As much as he irritated her with all his touchy-feely, making-her-want-him-in-ways-she-shouldn’t crap, she realized she missed him when he wasn’t there for her. And that, in itself, annoyed her. She wasn’t a very needy girl. She liked her independence, her strength. But, she didn’t feel very strong right now.

Ashley put a cup of coffee on the nightstand and plopped down on the bed next to her as though they’d been best friends for years. It was a little…disconcerting, but somehow Ashley seemed to make it work.

“John had to go out on an emergency call. There was a car accident up on 190 outside of town. Four cars involved. It’s a mess. So, he called me to babysit you.” Ashley squinted her eyes and leaned in closer to Katelyn. “Wow, Kit Kat, that’s quite a bruise. John said it was bad, but boy did that man understate it.”

Katelyn raised a hand to her head and touched the bruised area tenderly. “I must look awful, huh?” Part of her wanted to look in the mirror and find out what she looked like, and part of her wanted to bury her head in bed all day and pretend nothing had happened. If she were honest with herself, the attack had scared her witless. She’d felt safe with John in the house and having Ashley here was preferable to being alone, but she didn’t know if she’d get over the fear all that easily. That moment of not knowing what her attacker was going to do to her…. She shivered, and drew the covers up around her.

“Nah,” Ashley said, shaking her head. “Not at all, honey. You look…. Aw, heck, who am I kidding? You look awful, Kat. Just awful. But don’t worry. John doesn’t seem to care. The way he went all caveman about you when Cora wanted to set you up with Justin the other night, I’d say you’ve got him hooked. Regardless of the whole.…” Ashley circled her hand around in front of her face as if that said it all.

Katelyn was speechless.

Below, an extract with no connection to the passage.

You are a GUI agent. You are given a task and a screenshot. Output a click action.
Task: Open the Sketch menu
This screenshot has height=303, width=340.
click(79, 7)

She had a feeling Ashley was a bit of an acquired taste, but she felt herself fighting a smile.

“I’m not exactly looking for a relationship right now,” she said, and then asked herself silently why on earth she was telling this to Ashley.

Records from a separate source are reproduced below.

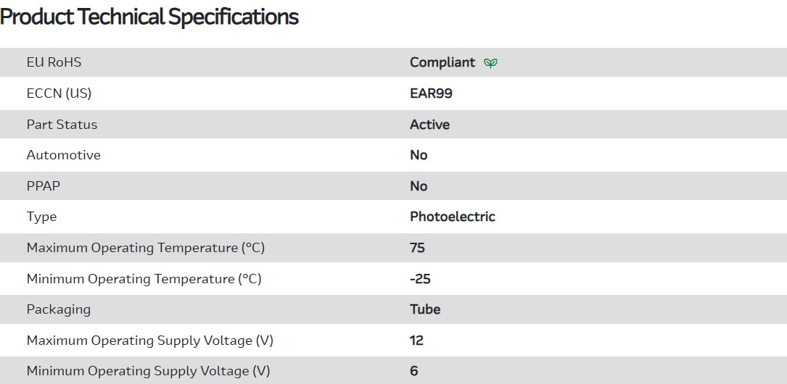Click the No value in the PPAP row
This screenshot has width=787, height=384.
click(419, 186)
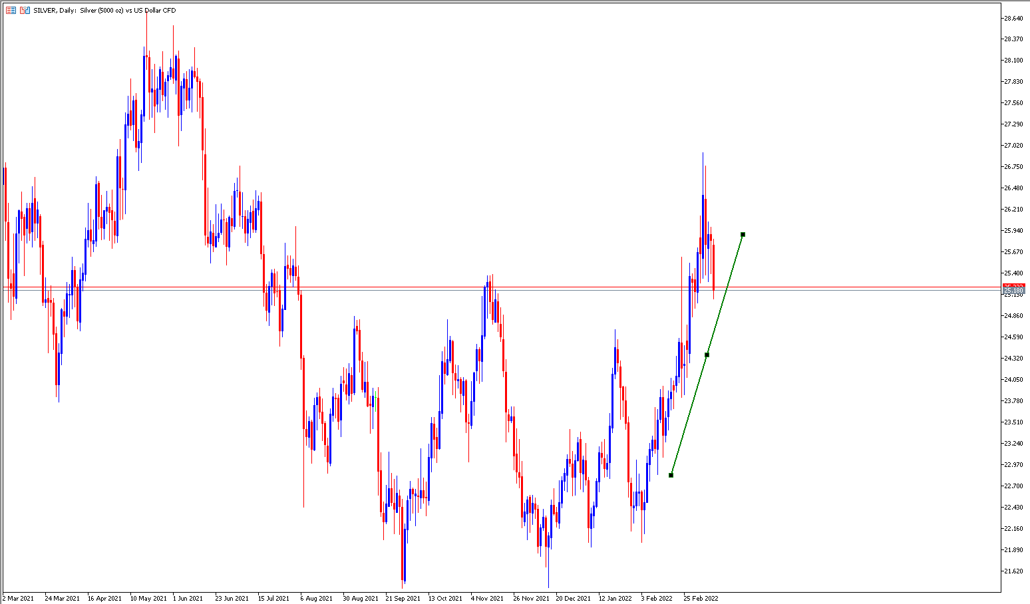The width and height of the screenshot is (1030, 604).
Task: Select the trendline's top end anchor point
Action: tap(743, 234)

“Uh oh. There has to be a bad story behind that one,” Ashley said.

Katelyn waved her hand in dismissal. “Not worth telling. Dated for two months, thought it might be going somewhere, he was a married scumbag, yada yada yada.”

Ashley’s eyes went round. “Oh, no! You had no idea? What a jerk.”

“That’s what I said. Well, that and a lot more. Anyway, I think I may want to take a break from men for a bit, you know? I’m pretty sure my man reading radar is broken so I’d rather just sit on the sidelines for a bit.”